Brief 1
In the framework comparison notes below, how many data-loader processes turned out fastest for the example with pre-processing?

Document section

- - -

Increasing the batch size of the data-loader for validation beyond that of training (since we don’t store gradients we have more memory and can do this) reduced the performance, presumably because the GPUs had to wait for the full big batch to be ready before they could start. A potential way around this (with big enough CPU memory) would be to call iter() on the validation data-set before the training loop starts (so that prefetch would happen in the background), however there is the potential it would interfere with loading in the actual (training) phase.
Setting num_processes for the data-loader to cpu_count (24) was actually sub-optimal and for this example 6 seemed to be the fastest (perhaps my processing was too light and opening/closing processes created over-head). Taking this to the extreme, for the synthetic data (when no pre-processing was needed) using just one process gave the fastest time.

PyTorch (notebook)

PyTorch was the easiest framework to work with and became my overall favourite at the end of this experiment. The user-friendliness seems to come cost-free since it was one of the fastest frameworks.
The GPU memory utilisation resembles Chainer and Gluon
The gpu utilisation chart for PyTorch is more GPU-0 intensive compared to Gluon for reasons mentioned above.
The training code for PyTorch is super flexible, however this also places more responsibility on the user to not bottleneck training by accumulating certain variables (loss or predictions) in a sub-optimal way.

- - -

Stored records
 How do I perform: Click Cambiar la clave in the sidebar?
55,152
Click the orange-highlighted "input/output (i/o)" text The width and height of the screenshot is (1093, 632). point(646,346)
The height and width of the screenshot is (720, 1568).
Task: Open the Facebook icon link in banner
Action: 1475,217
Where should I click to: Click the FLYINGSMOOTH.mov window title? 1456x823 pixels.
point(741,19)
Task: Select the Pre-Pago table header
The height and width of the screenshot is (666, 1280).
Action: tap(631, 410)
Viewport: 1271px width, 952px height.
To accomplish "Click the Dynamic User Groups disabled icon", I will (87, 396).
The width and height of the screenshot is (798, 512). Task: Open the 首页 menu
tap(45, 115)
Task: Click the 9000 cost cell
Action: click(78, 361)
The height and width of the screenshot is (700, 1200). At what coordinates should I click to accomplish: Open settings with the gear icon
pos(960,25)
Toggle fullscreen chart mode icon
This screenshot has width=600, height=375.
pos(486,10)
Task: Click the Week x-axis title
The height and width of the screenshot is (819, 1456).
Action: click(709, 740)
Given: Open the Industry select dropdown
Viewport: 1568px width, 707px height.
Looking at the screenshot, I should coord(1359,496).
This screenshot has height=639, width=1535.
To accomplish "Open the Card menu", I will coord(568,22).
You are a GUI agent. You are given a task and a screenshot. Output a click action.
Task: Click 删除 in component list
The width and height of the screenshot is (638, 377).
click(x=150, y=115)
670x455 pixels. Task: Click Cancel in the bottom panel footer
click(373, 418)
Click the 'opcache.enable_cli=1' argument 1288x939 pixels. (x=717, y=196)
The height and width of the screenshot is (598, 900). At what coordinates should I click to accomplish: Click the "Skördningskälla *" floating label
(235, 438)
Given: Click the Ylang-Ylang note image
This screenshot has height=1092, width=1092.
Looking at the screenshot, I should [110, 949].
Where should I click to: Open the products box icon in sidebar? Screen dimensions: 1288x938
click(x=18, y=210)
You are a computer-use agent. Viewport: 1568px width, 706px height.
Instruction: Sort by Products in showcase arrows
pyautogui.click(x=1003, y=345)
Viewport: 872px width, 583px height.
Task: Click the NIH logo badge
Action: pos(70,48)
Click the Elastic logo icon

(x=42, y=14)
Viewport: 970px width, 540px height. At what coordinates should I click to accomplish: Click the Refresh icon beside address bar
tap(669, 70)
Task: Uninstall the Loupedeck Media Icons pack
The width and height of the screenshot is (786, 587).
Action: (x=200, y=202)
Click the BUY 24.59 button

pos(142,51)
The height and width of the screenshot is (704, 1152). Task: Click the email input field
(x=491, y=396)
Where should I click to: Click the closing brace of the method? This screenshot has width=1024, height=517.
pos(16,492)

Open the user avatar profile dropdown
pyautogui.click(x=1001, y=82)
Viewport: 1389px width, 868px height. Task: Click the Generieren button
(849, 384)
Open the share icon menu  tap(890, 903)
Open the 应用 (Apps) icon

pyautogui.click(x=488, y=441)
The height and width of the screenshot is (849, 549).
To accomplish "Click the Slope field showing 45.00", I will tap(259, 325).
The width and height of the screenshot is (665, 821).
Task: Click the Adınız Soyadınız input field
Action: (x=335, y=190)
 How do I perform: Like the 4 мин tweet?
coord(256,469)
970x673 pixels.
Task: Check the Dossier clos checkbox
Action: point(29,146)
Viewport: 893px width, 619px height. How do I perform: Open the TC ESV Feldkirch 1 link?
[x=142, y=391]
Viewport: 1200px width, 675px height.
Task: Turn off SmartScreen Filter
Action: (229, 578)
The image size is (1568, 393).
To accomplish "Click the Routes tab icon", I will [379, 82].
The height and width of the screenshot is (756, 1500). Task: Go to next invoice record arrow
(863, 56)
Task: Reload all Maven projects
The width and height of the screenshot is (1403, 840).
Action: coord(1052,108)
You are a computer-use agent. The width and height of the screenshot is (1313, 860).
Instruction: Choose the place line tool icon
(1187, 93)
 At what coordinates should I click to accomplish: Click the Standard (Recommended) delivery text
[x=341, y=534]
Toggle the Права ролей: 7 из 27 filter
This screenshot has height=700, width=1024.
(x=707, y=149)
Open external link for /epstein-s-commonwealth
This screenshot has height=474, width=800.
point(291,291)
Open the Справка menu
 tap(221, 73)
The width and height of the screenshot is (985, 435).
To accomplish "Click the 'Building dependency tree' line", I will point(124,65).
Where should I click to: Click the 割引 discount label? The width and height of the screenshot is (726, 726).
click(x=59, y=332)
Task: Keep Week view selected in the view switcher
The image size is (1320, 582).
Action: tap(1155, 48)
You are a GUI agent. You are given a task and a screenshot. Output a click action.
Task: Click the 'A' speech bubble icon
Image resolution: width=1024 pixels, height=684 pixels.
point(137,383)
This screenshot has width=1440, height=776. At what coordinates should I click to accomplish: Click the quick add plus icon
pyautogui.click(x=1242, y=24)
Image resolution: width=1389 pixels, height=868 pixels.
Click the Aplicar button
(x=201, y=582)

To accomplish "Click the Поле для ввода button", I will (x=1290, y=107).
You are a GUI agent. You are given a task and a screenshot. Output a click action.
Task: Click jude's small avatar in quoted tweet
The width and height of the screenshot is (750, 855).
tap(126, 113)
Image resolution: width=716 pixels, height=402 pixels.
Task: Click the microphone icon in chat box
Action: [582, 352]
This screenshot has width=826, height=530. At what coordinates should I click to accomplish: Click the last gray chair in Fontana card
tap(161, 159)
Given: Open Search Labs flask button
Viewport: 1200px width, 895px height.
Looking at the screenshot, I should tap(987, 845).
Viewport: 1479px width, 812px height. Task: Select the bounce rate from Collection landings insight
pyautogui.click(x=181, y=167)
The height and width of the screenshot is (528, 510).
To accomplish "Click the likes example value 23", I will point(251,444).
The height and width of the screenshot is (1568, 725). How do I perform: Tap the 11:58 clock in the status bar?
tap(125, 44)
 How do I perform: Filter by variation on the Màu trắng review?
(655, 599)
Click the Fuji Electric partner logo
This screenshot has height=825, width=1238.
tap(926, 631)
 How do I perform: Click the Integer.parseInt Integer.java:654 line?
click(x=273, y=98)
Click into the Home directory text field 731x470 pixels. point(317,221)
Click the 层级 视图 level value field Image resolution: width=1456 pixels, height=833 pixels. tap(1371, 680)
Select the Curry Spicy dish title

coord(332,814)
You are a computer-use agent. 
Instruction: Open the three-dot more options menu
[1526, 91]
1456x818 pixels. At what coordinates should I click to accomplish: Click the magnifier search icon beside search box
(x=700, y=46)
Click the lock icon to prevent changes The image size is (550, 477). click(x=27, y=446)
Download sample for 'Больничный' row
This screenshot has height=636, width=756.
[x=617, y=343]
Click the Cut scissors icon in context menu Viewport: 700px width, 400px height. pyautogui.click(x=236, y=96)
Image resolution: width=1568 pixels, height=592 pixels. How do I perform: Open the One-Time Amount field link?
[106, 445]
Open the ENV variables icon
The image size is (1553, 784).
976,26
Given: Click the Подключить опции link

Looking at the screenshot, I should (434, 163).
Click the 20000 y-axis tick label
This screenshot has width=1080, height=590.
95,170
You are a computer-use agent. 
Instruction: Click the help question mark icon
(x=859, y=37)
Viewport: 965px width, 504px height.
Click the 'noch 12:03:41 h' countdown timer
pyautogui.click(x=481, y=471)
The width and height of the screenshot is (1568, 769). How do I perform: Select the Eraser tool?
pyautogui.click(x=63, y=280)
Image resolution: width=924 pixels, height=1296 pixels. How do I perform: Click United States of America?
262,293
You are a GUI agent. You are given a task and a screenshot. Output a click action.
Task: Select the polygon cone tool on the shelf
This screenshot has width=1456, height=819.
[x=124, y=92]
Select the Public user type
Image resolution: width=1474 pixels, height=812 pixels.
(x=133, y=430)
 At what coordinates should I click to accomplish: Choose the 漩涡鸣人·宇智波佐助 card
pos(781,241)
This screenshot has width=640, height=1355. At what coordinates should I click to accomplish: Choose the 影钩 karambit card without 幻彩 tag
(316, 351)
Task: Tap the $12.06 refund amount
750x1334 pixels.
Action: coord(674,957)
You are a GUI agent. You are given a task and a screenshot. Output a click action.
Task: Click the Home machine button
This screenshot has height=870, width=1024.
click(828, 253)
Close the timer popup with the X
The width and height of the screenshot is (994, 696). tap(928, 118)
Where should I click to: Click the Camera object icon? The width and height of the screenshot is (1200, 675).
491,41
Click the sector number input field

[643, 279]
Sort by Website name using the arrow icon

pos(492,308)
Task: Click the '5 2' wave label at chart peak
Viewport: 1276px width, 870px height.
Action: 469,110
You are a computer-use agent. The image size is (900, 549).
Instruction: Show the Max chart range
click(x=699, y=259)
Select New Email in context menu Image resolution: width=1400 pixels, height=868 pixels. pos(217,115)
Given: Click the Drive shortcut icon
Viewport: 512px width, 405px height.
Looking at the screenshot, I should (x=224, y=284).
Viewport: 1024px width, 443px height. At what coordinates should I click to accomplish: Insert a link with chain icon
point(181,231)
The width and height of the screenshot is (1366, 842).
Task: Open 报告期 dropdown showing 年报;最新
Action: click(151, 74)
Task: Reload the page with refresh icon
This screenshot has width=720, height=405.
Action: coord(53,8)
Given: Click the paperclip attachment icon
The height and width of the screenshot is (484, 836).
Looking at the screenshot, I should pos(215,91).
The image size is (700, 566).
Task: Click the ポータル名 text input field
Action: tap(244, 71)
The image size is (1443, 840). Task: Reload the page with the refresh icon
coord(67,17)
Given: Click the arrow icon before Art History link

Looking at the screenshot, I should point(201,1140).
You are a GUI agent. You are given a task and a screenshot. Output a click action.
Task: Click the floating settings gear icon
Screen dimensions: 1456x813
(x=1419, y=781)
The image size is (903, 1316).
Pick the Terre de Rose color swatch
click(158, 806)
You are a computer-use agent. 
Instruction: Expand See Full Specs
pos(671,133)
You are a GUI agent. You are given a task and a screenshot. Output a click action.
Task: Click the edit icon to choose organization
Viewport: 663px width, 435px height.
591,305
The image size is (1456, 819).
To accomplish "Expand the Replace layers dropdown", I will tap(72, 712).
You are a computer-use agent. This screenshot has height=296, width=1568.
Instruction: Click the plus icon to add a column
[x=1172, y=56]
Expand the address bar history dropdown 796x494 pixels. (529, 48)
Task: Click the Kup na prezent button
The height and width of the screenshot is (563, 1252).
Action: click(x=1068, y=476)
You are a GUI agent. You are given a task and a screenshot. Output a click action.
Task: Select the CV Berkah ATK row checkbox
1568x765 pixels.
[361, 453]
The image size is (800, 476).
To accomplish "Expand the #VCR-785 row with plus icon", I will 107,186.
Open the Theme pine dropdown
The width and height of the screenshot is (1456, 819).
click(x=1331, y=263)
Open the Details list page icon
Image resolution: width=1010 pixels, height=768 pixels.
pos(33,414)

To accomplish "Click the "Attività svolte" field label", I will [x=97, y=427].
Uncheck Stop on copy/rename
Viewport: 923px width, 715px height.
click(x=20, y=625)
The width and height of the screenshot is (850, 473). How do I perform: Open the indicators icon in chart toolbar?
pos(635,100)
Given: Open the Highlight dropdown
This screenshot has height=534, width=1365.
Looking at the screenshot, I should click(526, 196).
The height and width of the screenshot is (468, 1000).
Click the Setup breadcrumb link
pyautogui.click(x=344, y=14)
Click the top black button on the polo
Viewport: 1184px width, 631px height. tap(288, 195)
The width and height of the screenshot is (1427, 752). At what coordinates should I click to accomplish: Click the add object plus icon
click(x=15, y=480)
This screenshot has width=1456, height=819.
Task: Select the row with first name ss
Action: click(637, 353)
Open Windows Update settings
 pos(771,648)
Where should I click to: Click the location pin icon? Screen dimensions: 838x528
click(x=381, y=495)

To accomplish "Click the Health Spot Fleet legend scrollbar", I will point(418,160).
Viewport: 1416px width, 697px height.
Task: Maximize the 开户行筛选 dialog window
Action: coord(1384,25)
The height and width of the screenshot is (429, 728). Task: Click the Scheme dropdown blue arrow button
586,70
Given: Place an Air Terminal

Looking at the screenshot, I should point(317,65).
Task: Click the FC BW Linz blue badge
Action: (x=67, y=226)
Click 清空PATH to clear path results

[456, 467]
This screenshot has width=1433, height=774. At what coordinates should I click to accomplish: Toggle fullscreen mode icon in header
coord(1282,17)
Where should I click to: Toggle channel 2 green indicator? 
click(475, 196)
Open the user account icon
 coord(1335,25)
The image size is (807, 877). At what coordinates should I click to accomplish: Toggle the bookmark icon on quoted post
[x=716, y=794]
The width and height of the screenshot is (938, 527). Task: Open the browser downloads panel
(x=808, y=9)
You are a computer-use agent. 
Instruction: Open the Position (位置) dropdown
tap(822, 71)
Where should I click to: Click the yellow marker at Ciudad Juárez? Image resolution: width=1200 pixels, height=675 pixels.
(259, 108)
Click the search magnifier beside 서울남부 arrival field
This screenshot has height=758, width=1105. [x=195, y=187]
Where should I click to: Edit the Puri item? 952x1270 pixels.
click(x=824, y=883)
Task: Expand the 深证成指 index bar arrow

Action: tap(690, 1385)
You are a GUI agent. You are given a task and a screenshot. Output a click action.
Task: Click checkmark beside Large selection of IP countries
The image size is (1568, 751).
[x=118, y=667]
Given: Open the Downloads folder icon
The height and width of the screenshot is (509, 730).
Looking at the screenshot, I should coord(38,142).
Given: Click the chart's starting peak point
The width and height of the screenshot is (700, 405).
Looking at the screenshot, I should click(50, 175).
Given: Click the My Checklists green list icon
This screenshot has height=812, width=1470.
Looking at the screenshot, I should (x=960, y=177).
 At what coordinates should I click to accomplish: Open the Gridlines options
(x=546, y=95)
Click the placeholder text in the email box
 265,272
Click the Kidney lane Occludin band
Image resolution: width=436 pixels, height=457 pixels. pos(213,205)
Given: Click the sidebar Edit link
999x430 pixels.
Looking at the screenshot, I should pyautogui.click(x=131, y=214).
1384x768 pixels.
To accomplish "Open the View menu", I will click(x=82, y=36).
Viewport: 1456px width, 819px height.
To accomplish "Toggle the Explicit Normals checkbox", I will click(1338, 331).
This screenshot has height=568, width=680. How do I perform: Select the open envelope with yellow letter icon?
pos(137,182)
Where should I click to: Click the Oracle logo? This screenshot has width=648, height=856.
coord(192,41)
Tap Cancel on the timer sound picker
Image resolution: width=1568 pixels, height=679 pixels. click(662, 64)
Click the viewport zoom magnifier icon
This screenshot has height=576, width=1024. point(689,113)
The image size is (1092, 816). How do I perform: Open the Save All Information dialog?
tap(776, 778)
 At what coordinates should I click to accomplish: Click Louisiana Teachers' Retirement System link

- - -

Brief 2
From the records above, output as a numbered list the part that opens with the line containing "Given: Click the My" and closes with the line containing "pos(137,182)", both included, leaving out blank lines.

Complete response 1
Six processes.

Complete response 2
1. Given: Click the My Checklists green list icon
2. This screenshot has height=812, width=1470.
3. Looking at the screenshot, I should (x=960, y=177).
4.  At what coordinates should I click to accomplish: Open the Gridlines options
5. (x=546, y=95)
6. Click the placeholder text in the email box
7.  265,272
8. Click the Kidney lane Occludin band
9. Image resolution: width=436 pixels, height=457 pixels. pos(213,205)
10. Given: Click the sidebar Edit link
11. 999x430 pixels.
12. Looking at the screenshot, I should pyautogui.click(x=131, y=214).
13. 1384x768 pixels.
14. To accomplish "Open the View menu", I will click(x=82, y=36).
15. Viewport: 1456px width, 819px height.
16. To accomplish "Toggle the Explicit Normals checkbox", I will click(1338, 331).
17. This screenshot has height=568, width=680. How do I perform: Select the open envelope with yellow letter icon?
18. pos(137,182)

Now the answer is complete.